» **Work instructions**
What number of lines in the entries below include the string "Given"? Respond with that number alone.

» **Supplied records**

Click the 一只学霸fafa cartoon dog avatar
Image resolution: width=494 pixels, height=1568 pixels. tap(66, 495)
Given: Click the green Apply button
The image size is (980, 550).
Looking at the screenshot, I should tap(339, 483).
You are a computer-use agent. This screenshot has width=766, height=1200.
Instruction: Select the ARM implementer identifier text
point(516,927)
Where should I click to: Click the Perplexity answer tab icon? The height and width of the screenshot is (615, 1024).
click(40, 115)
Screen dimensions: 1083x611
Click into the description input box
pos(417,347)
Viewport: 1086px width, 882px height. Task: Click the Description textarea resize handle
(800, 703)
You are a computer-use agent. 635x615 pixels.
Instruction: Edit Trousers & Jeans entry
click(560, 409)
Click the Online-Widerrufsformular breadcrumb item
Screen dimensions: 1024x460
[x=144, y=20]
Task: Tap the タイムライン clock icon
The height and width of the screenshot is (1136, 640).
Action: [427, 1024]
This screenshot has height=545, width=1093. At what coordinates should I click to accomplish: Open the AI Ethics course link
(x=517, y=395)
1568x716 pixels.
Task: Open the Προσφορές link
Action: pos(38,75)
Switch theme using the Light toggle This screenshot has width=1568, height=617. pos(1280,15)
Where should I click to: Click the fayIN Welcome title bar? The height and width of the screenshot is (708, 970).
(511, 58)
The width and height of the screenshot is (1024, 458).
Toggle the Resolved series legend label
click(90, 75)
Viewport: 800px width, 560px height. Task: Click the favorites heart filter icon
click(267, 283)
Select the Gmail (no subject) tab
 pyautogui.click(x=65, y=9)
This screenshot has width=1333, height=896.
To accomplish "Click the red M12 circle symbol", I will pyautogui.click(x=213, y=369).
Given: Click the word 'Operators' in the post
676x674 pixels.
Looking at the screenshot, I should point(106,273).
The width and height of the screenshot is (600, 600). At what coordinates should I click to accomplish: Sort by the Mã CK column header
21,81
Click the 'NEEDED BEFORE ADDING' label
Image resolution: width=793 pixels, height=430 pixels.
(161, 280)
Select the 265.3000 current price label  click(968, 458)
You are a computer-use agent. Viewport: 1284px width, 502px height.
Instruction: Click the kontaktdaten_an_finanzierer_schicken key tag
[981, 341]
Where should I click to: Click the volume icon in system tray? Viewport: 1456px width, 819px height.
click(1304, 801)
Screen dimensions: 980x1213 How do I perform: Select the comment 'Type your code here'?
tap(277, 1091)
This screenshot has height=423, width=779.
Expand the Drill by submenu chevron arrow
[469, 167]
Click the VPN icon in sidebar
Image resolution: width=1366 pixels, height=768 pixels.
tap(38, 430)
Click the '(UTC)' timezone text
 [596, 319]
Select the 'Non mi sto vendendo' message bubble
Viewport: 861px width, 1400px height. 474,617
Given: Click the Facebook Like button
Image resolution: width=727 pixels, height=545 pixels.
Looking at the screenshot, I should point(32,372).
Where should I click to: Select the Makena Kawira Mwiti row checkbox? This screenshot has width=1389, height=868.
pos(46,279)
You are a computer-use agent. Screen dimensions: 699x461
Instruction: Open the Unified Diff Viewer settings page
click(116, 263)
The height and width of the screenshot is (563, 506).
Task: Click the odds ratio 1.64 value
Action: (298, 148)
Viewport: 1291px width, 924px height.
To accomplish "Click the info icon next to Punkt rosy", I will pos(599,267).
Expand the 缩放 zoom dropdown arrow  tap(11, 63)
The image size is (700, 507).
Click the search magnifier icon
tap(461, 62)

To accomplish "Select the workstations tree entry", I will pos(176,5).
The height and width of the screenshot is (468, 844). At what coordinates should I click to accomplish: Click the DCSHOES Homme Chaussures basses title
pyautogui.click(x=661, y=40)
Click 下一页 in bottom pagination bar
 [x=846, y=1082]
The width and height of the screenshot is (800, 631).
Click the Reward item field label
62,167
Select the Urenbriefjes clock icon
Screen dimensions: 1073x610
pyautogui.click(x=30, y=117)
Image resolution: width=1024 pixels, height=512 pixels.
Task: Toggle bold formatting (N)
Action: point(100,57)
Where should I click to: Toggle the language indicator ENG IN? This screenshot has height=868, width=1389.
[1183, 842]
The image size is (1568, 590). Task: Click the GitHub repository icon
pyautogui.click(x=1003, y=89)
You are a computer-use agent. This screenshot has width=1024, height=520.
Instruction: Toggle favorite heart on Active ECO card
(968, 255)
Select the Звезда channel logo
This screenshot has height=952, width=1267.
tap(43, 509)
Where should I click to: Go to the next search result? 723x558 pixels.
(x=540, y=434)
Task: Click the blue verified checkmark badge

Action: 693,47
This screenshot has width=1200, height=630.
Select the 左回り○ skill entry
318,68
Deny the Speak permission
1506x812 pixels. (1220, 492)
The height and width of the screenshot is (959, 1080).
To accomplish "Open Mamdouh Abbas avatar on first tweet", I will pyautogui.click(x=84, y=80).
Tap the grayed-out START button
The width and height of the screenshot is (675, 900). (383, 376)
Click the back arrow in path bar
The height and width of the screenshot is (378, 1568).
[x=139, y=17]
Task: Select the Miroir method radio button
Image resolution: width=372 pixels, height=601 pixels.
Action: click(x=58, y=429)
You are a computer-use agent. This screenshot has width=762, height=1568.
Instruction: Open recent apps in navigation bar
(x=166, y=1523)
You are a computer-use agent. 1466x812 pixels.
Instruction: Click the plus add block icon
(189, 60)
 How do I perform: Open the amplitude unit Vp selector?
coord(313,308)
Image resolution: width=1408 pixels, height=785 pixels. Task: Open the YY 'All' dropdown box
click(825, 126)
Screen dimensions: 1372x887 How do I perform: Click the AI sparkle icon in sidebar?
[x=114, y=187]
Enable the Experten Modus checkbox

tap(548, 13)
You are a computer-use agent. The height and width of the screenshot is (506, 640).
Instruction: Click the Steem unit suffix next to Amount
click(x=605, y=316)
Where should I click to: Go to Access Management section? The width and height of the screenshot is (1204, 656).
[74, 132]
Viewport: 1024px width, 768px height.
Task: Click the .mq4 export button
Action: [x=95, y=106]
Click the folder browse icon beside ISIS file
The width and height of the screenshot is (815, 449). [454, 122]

» **Exercise result**
3